• Tidak ada hasil yang ditemukan

BAB II TINJAUAN PUSTAKA

2.10 Terapi Kasus Laminitis

Terapi terhadap kasus laminitis dapat dilakukan dengan tahapan terapi secara causalis, symptomatic, dan supportive. Terapi secara causalis diberikan sesuai dengan penyebab dan perdisposisi terjadinya laminitis. Kuda yang menderita laminitis akibat resistensi insulin dan Cushing’s Syndrome (Equine Metabolic Syndrome) dapat diberikan terapi berupa makanan rendah glukosa seperti rice brain, karena pakan dengan kadar glukosa tinggi seperti biji-bijian dan molasses mengakibatkan resistensi insulin yang menyerang kuda di kemudian hari (Ross & Williams 2005).
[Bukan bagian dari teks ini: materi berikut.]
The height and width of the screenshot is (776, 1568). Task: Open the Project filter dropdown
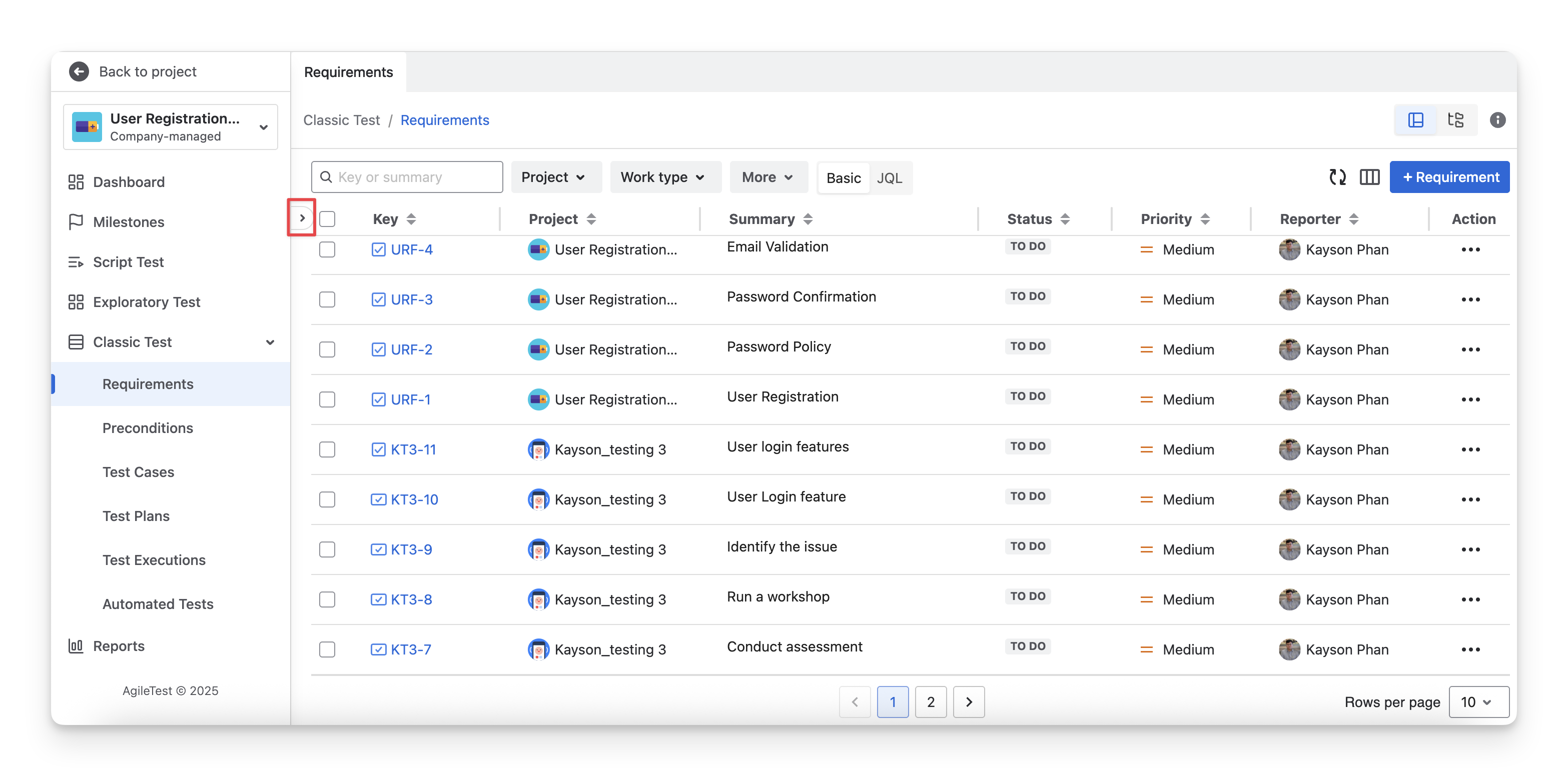(x=553, y=177)
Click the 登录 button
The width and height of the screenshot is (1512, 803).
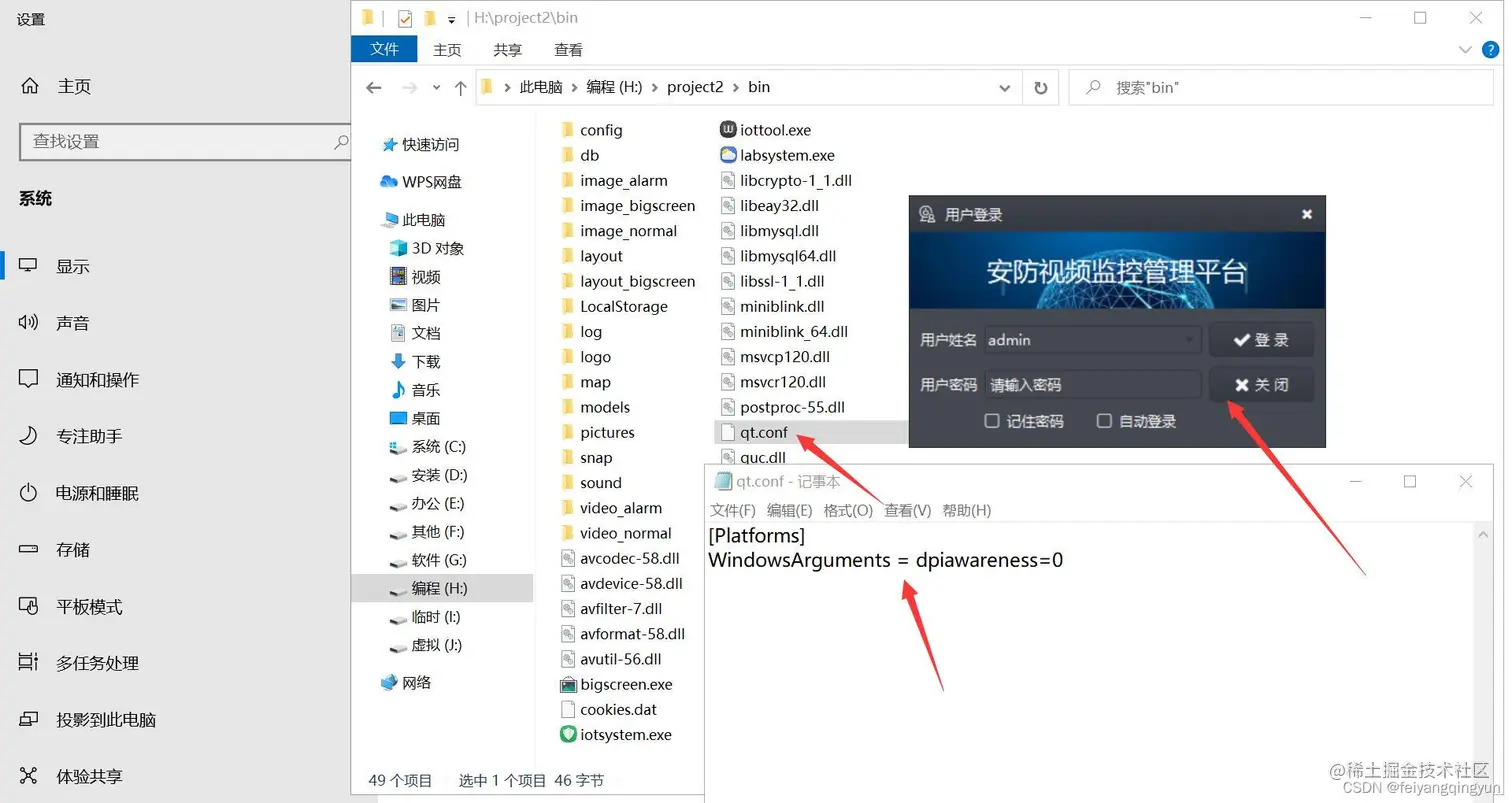(x=1261, y=339)
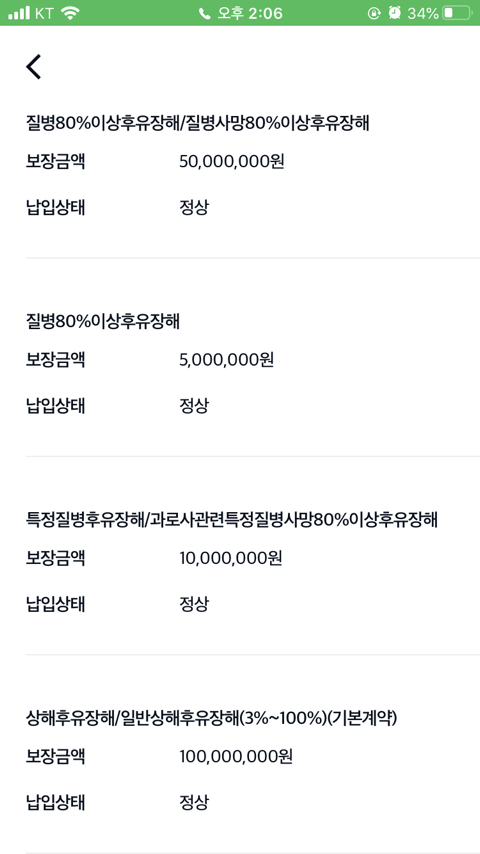Open 상해후유장해/일반상해후유장해(3%~100%) item
The width and height of the screenshot is (480, 854).
(x=211, y=718)
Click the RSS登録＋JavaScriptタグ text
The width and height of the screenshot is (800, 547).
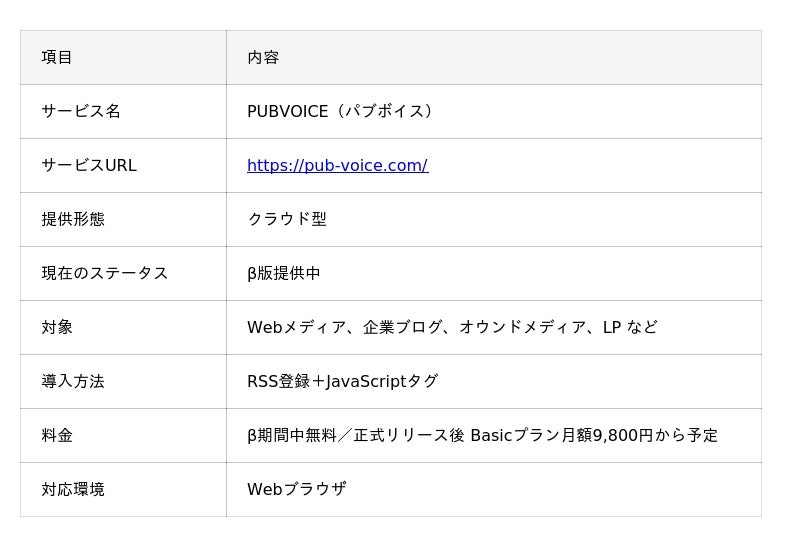[342, 382]
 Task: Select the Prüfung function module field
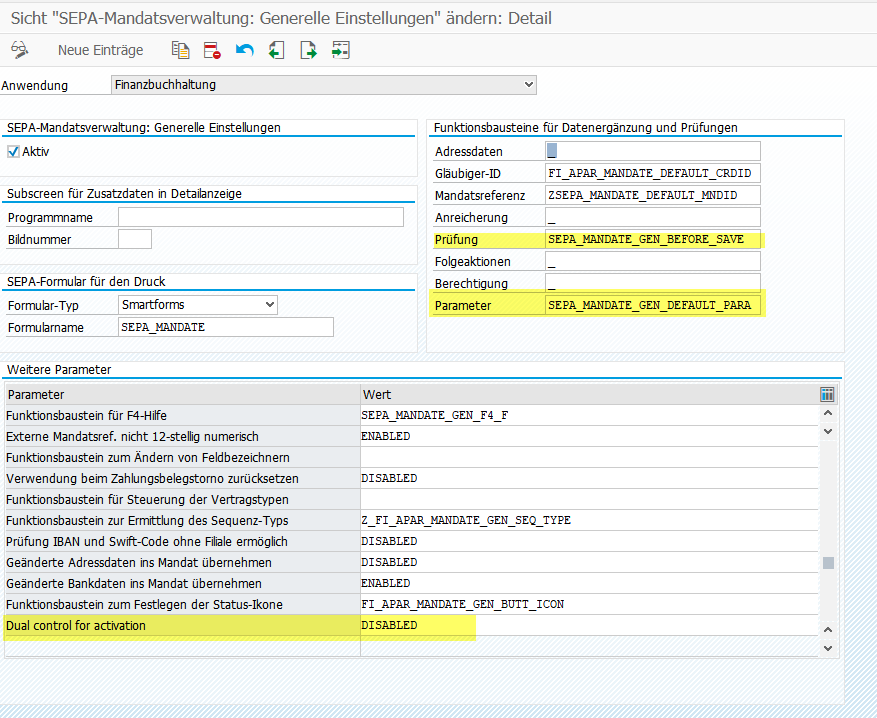click(652, 239)
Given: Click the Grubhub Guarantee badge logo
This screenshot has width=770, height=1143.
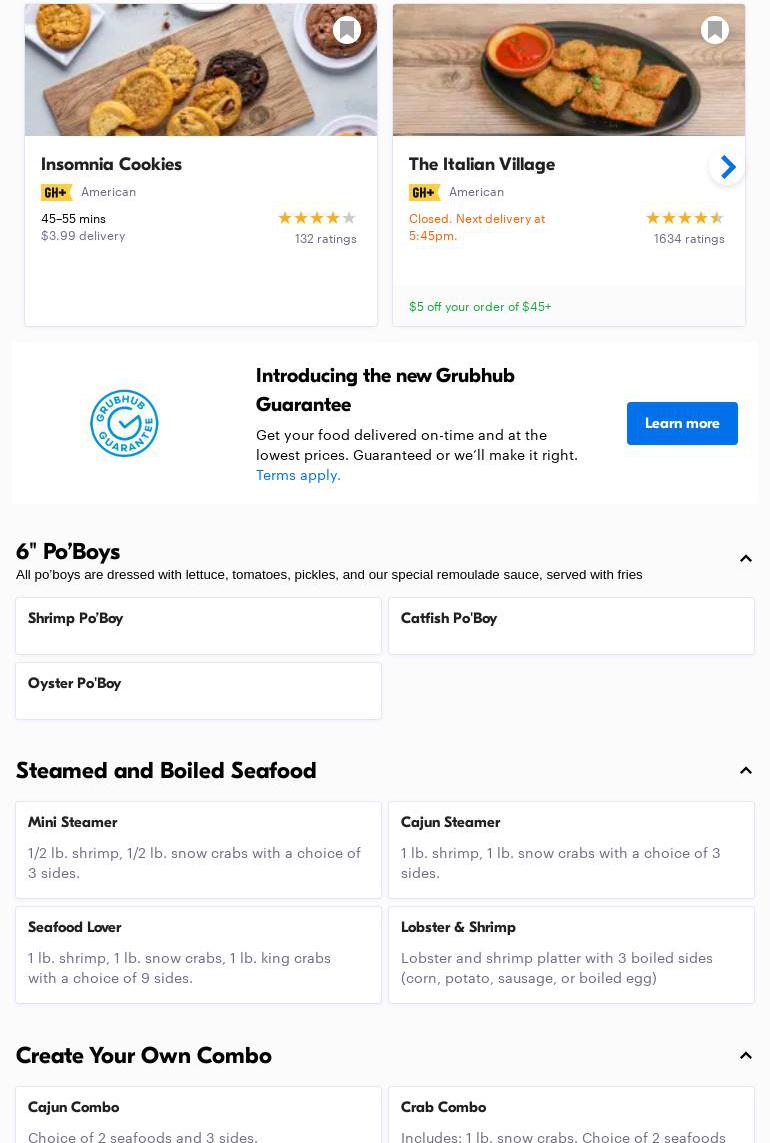Looking at the screenshot, I should 124,423.
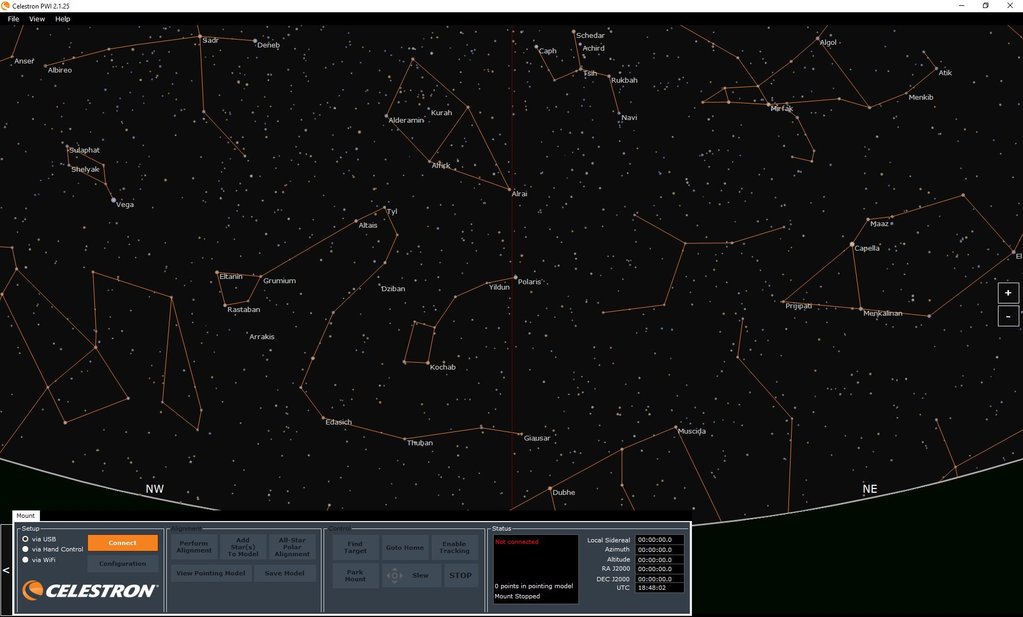Image resolution: width=1023 pixels, height=617 pixels.
Task: Switch to the Mount tab
Action: 25,516
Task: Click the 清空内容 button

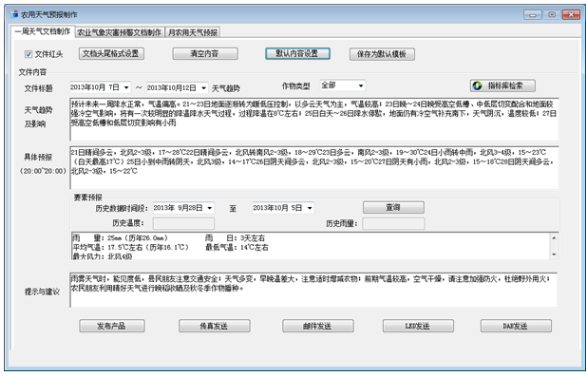Action: [x=205, y=53]
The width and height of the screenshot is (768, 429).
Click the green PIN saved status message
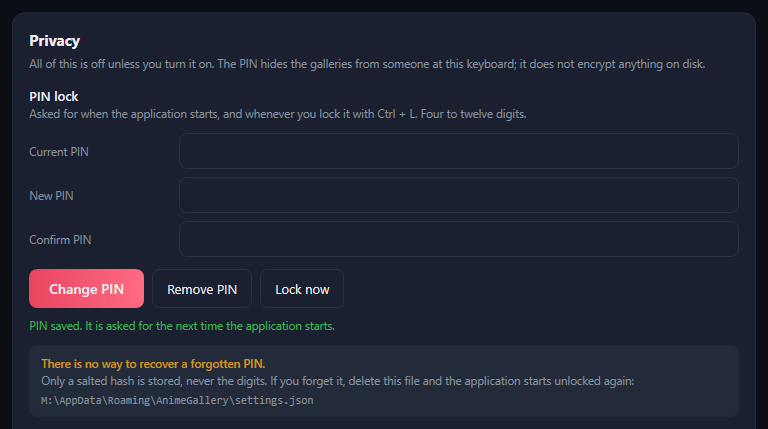click(182, 326)
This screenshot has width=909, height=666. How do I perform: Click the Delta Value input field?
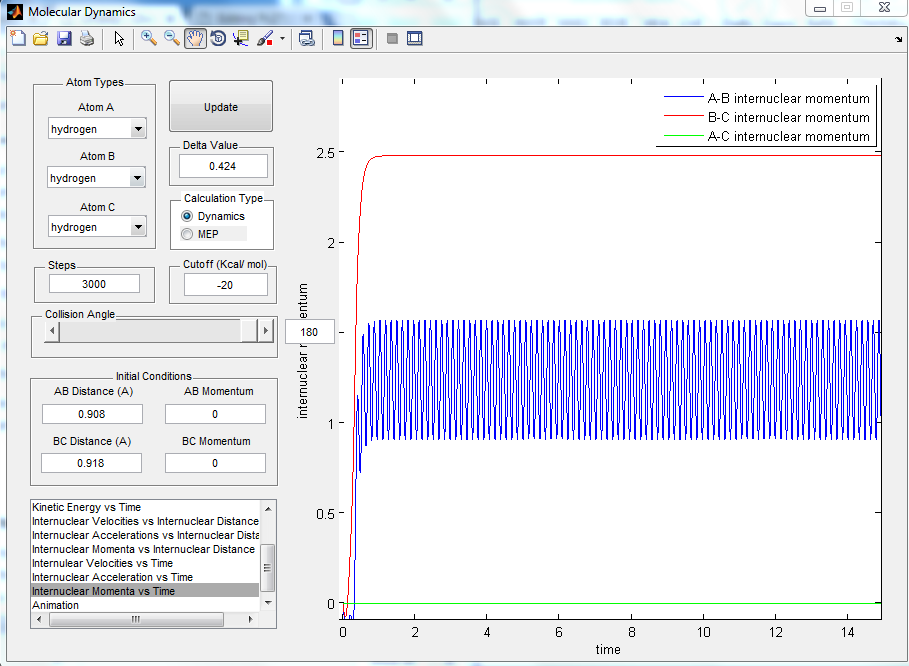point(223,166)
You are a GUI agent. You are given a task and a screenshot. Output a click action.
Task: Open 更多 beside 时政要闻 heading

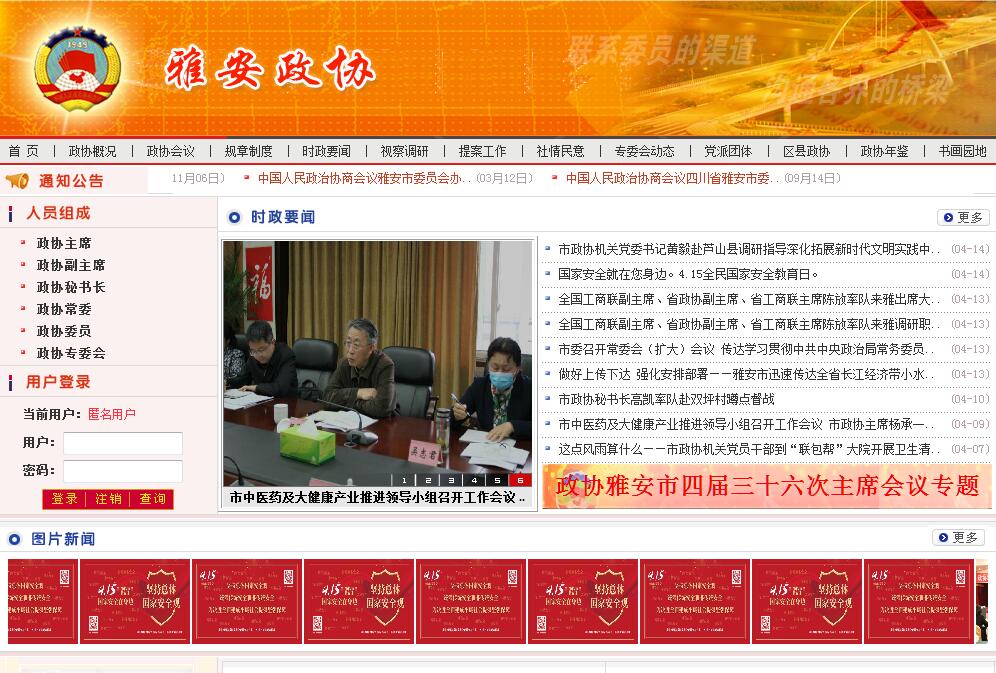point(962,217)
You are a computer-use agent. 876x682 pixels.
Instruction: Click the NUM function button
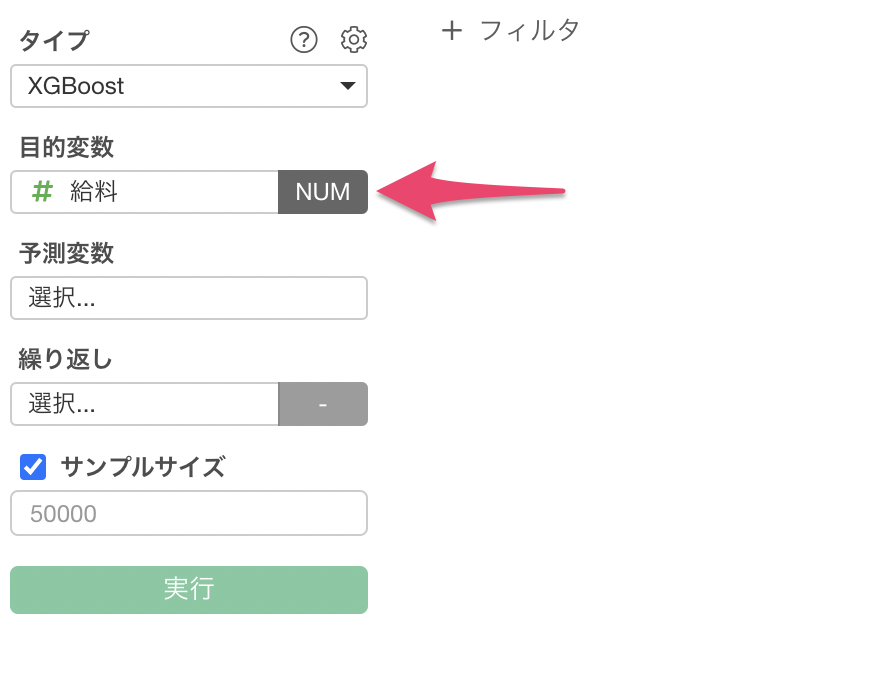323,192
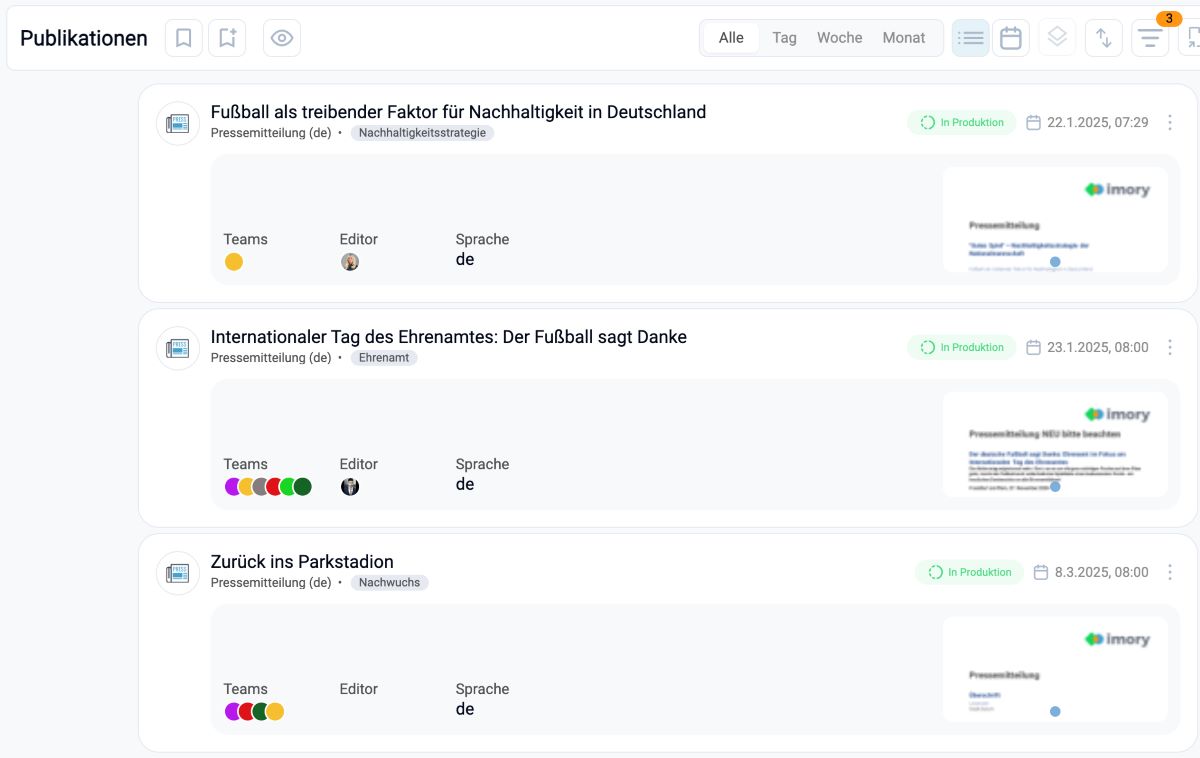This screenshot has width=1200, height=758.
Task: Click the yellow team color dot in first card
Action: coord(234,262)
Laminitis akibat kelebihan asupan karbohidrat dapat ditangani dengan mengatur pola pakan melalui diet dan mengganti pakan secara bertahap yaitu mengurangi konsumsi karbohidrat yang kemudian diganti dengan protein. Kandungan nutrisi pada kuda yang melakukan diet harus diperhatikan, biasanya pada kuda yang diet, kandungan lemak, protein, dan karbohidrat tidak lebih dari 5%, 7-12%, dan 20% (Frape 2010). Terapi lain yang dapat diberikan pada kuda yang menderita laminitis karena kelebihan asupan karbohidrat berupa pemberian antibiotik seperti Virginiamycin®. Dosis yang dapat diberikan sebanyak 5 g/kgBB selama 4 hari sebelum pemberian pakan yang mengandung karbohidrat tinggi untuk mencegah produksi asam D-laktat yang berasal dari bakteri di dalam usus. Kasus laminitis akibat overload grain dapat diberikan mineral oil atau

activated charcoal(Pollitt 2008).

Terapi terhadap kasus laminitis dengan memberikan antibiotik, dalam penggunaannya harus diperhatikan keamanan dan kontraindikasi terhadap spesies tertentu. Antibiotik golongan tetrasiklin pada kuda merupakan kontraindikasi terutama pada kuda yang mengalami stress karena tindak operasi, pembiusan dan trauma, karena dapat menginduksi terjadinya diare yang parah atau kolik (Susan & Plumb 2003). Antibiotik lain yang dapat diberikan pada kuda adalah antibiotik golongan cephalosporins. Golongan ini hampir sama dengan penisilin karena mempunyai cincin beta laktam dan secara umum aktif terhadap kuman gram positif dan gram negatif. Pemberian cephalosporins pada kuda cukup baik karena low toxicity dan high margin of safety (Giguère et al. 2006).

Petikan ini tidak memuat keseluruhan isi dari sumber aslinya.